まぁ・・・俺らは此処にいるし住んでる場所にも存在してる。
信じることは、出来ないな」
「だよね、・・・うん。
ねぇ、貴方の世界の事を教えて?
私の世界の事も教えてあげるから。」
彼女はそう言って、話し始めて
俺もそれにつられるようにセキレイのいる俺の世界について話した。
彼女の世界には、妖精とも言える生き物がいる。
しゅごキャラ、なんて俺は全く知らない。
彼女もセキレイの事を全く知らないようだったが。
「面白いんだね、貴方の世界。」
「そっちもね。知らない単語出てきたし。」
しばらく話して、ある程度の区切りが付くと彼女は立ち上がった。
「たぶんね、貴方はすぐに帰ると思う。
私はしばらく此処にいるかもしれないけど・・・がんばってね。」
そういって、彼女は俺の元を離れる。
「ちょっ」
立ち上がって追おうとしたとき、辺りが暗くなった
彼女も、先ほどまでいた3人組の姿も見つからない。
先ほどまでの空間などは一体なんだったのか、それを考える時間はなかった。


目覚ましの音が一室に響く。
「・・・ん」
もぞもぞとベットの中でうずく。
カーテンから日の光がさしこみ、見事にベットの方に光を送っていた。
時計を見ると時刻は7時。
目覚ましの音を消すと、再び毛布に潜る。
1階では他の住民たちの声が響いている。
「・・・まだ寝てるの。」
ノックもなく開かれたドア。
そこには出雲荘の住人の姿。
「ほら、起きて。」
「んー・・・ かがり?」
潜っていた毛布から顔をだす。
「準備できたって。美哉が呼んでるよ」
「うん。」
まだ眠いが、美哉に呼ばれているのなら仕方ない。
もぞもぞとしながら起き上がる。
「着替えて出てきてよ」
「わかってるって」
ベットから起き上がって適当な服に着替える。
そしてふと、あの夢を思い出した。
いや、もしかすると夢じゃないかもしれないが。
「なぁ篝。

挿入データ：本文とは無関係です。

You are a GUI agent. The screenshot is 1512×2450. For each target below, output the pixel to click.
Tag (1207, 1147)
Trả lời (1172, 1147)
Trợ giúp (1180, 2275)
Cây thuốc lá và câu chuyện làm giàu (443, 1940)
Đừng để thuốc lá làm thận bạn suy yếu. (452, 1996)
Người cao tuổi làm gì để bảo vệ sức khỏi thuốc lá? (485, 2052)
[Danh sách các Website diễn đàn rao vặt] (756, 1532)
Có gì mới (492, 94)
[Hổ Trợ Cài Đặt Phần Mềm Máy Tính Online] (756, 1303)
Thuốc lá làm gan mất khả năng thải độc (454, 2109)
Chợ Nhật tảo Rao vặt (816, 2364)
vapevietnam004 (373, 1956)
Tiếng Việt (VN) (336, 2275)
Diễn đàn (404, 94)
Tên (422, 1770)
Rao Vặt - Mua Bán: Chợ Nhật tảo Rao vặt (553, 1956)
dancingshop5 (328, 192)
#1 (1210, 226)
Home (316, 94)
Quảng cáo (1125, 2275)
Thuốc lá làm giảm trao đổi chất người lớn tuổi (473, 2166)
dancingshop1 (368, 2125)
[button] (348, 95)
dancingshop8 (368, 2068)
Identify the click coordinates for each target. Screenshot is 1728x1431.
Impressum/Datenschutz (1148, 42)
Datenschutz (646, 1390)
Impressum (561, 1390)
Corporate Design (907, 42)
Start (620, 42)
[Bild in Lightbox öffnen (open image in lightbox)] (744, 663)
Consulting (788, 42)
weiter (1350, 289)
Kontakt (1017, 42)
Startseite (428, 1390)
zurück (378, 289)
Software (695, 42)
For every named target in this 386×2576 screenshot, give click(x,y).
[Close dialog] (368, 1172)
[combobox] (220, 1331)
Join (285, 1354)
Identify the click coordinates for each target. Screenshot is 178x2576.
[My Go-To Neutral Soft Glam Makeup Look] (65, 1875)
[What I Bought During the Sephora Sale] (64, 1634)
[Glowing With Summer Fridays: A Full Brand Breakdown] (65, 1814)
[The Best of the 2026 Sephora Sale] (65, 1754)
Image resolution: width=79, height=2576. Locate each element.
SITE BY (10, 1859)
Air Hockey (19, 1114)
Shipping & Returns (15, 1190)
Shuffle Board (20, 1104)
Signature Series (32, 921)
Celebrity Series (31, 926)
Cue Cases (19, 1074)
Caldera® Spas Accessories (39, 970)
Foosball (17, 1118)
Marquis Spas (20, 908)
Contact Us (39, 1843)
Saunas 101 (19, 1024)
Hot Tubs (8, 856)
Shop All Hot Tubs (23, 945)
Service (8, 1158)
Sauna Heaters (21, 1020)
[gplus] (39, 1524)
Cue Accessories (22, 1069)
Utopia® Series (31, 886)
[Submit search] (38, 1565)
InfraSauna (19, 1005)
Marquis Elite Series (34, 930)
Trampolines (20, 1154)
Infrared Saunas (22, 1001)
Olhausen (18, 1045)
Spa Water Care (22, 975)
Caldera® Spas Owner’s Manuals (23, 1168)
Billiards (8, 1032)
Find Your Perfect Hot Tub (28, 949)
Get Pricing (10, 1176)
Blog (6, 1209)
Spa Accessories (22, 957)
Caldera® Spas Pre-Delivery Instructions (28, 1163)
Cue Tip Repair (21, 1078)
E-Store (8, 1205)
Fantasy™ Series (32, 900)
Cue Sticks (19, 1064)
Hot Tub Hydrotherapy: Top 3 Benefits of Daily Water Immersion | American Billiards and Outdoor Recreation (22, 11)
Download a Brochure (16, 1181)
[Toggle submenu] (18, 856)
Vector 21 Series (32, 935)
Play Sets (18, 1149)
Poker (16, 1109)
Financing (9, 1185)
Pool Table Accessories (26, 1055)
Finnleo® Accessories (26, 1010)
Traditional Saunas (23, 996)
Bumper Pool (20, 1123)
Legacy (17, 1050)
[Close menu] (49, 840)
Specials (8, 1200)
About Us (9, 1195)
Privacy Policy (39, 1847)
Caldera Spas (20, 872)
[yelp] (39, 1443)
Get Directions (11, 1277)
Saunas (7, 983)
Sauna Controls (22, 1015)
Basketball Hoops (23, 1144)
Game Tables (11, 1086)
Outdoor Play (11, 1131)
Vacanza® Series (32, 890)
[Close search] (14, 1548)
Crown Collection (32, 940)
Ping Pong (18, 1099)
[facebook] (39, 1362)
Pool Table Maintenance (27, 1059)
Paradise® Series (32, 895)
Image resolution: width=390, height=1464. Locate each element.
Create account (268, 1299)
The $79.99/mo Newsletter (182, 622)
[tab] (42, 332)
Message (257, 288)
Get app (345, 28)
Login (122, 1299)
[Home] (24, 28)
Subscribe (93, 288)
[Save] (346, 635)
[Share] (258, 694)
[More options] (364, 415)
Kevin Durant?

」
「なに?」
律儀にまってくれている篝に、あのとき彼女が言っていた疑問をぶつける。
「俺はここにいるよな?」
「変な夢でも見た?ここにいるだろ?」
「だよな、いや・・・なんでもないや。」
着替え終えて篝のほうへいく。
「一体どうしたの?」
「ちょっとある女の子の疑問を、ね」
「は?」
「なんでもないって。早くいこ。」
篝がとまどっているのを背後で感じながら、俺は自室を後にした。